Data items
::::::
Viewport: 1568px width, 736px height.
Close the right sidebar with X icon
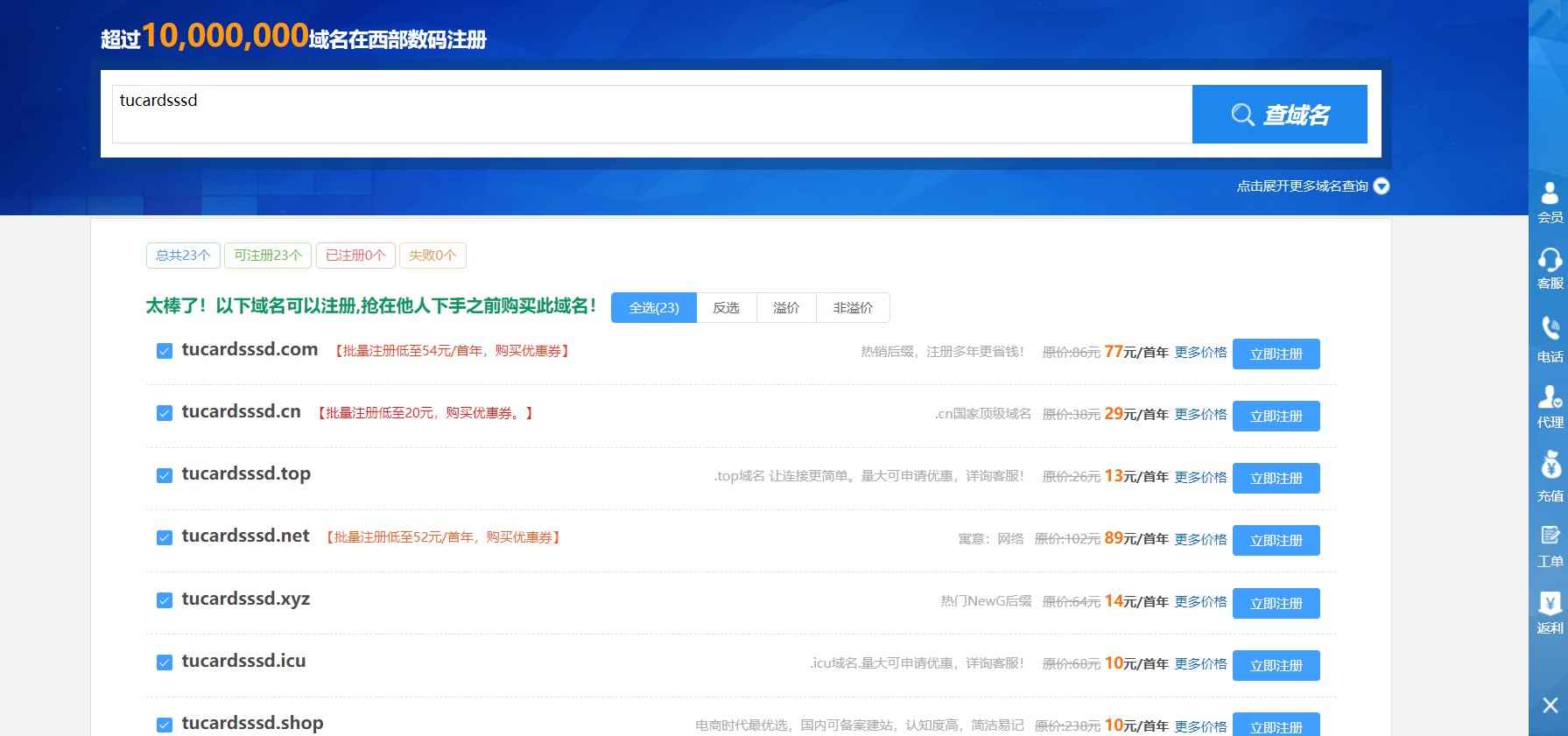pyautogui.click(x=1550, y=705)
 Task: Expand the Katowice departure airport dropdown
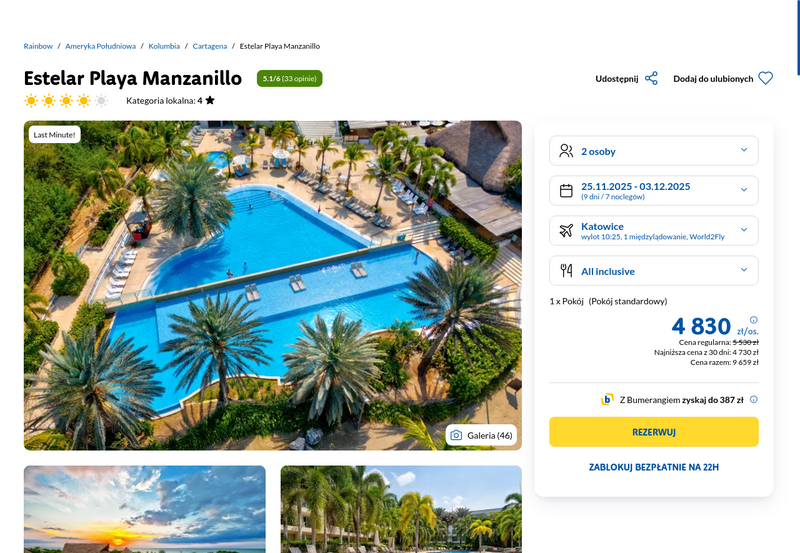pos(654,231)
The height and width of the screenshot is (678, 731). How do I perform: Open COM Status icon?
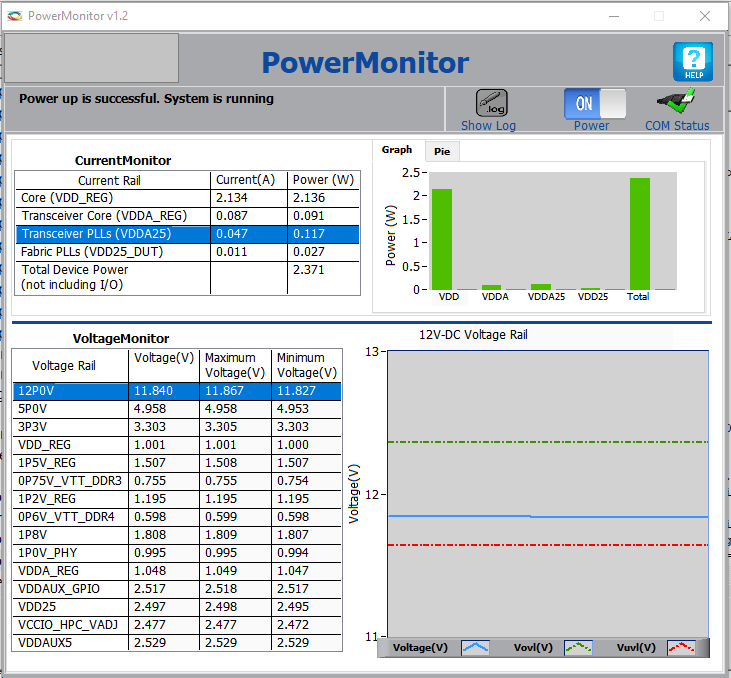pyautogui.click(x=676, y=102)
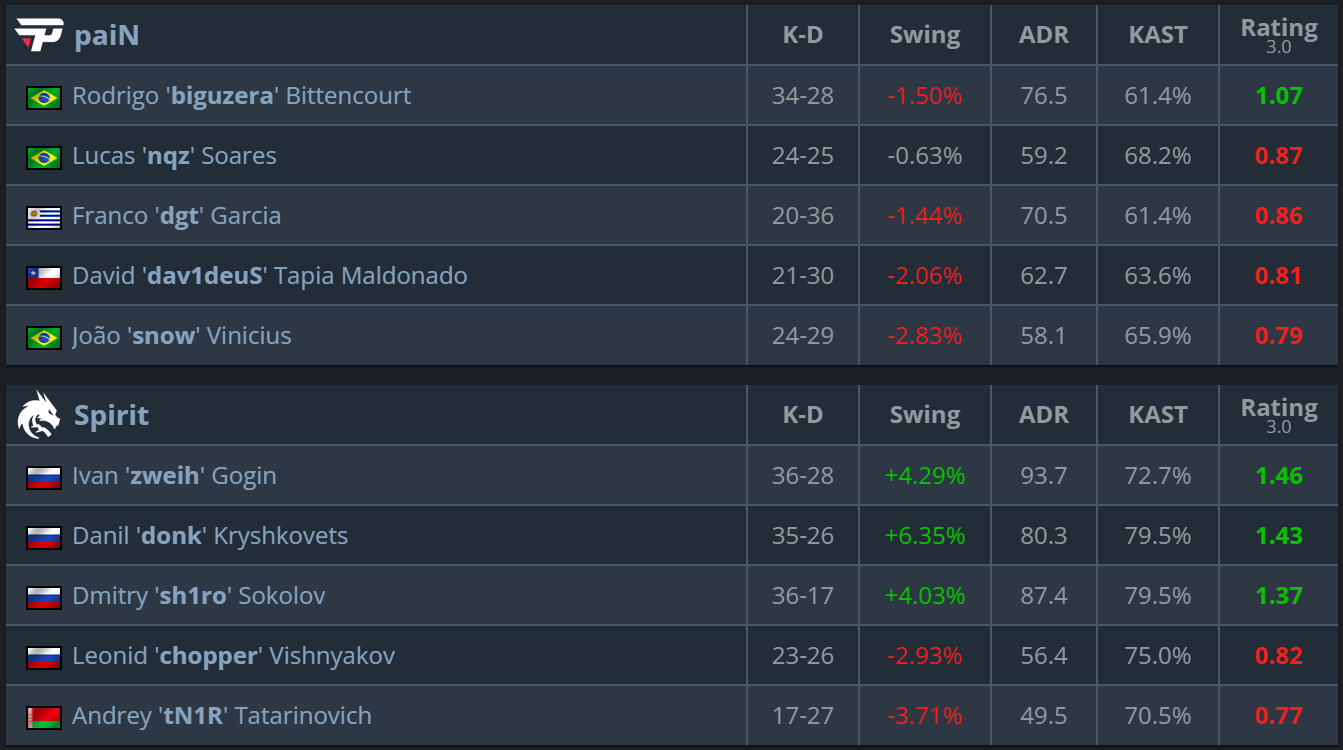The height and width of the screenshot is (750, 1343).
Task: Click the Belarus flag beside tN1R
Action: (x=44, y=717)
::::::
• **Task to carry out**
Starting at the line that holds "The height and width of the screenshot is (678, 731).", retype every line through the end of the data, both ends included. Pictures stay out of the copy.

• **Reply**
The height and width of the screenshot is (678, 731). How do I perform: Open COM Status icon?
pyautogui.click(x=676, y=102)
The height and width of the screenshot is (750, 1343).
Task: Click the Belarus flag beside tN1R
Action: (x=44, y=717)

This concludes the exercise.